An example of an A* algorithm in action where nodes are cities connected with roads and h is the straight-line distance to the target point:
Key: green: start; blue: goal; orange: visited
The A* algorithm has real-world applications. In this example, edges are railroads and h is the great-circle distance to the target. The algorithm is searching for a path between Washington, D.C., and Los Angeles.

Implementation details

There are a number of simple optimizations or implementation details that can significantly affect the performance of an A* implementation. The first detail to note is that the way the priority queue handles ties can have a significant effect on performance in some situations. If ties are broken so the queue behaves in a LIFO manner, A* will behave like depth-first search among equal cost paths.

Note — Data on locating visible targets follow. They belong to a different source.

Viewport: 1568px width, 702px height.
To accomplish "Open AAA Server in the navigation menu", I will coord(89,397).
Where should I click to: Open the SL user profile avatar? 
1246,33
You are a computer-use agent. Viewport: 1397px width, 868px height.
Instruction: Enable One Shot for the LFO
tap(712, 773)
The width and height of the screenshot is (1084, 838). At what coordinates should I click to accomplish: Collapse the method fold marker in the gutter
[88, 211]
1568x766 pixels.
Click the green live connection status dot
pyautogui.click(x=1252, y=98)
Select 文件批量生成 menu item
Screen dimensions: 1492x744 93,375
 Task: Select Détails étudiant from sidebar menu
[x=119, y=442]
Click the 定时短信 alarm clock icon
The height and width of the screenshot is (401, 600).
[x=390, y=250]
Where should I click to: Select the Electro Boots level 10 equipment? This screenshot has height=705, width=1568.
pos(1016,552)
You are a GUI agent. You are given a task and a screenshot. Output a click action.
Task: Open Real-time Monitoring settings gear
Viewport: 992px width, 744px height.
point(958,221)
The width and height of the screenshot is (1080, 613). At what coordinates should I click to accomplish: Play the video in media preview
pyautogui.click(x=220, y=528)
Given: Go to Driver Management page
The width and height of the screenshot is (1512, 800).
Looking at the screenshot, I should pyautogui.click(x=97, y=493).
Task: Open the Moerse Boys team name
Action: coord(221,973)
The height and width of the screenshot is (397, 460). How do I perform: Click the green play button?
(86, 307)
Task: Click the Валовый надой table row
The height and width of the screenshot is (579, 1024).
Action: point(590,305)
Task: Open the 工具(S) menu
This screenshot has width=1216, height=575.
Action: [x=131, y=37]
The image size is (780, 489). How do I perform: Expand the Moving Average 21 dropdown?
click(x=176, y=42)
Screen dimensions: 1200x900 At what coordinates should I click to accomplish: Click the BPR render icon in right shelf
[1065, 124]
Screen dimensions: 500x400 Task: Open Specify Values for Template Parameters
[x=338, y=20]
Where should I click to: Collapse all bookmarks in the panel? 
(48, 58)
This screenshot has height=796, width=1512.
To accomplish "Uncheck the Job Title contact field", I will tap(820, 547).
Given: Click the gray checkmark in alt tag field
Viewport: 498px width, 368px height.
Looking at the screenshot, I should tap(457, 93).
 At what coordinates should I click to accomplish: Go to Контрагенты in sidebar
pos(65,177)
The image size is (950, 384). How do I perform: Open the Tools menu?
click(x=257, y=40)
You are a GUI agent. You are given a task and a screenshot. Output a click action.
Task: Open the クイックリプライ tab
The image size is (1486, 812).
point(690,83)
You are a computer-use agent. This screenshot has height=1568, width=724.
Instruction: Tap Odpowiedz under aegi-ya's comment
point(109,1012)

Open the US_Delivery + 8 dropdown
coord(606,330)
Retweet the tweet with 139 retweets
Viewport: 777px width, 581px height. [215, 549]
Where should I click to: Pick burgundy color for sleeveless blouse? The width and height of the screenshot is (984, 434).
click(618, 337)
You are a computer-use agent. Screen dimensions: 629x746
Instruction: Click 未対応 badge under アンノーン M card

When a path is required at the end of the search, it is common to keep with each node a reference to that node's parent. At the end of the search, these references can be used to recover the optimal path. If these references are being kept then it can be important that the same node doesn't appear in the priority queue more than once. A standard approach here is to check if a node about to be added already appears in the priority queue. If it does, then the priority and parent pointers are changed to correspond to the lower-cost path. A standard binary heap based priority queue does not directly support the operation of searching for one of its elements, but it can be augmented with a hash table that maps elements to their position in the heap, allowing this decrease-priority operation to be performed in logarithmic time. Alternatively, a Fibonacci heap can perform the same decrease-priority operations in constant amortized time.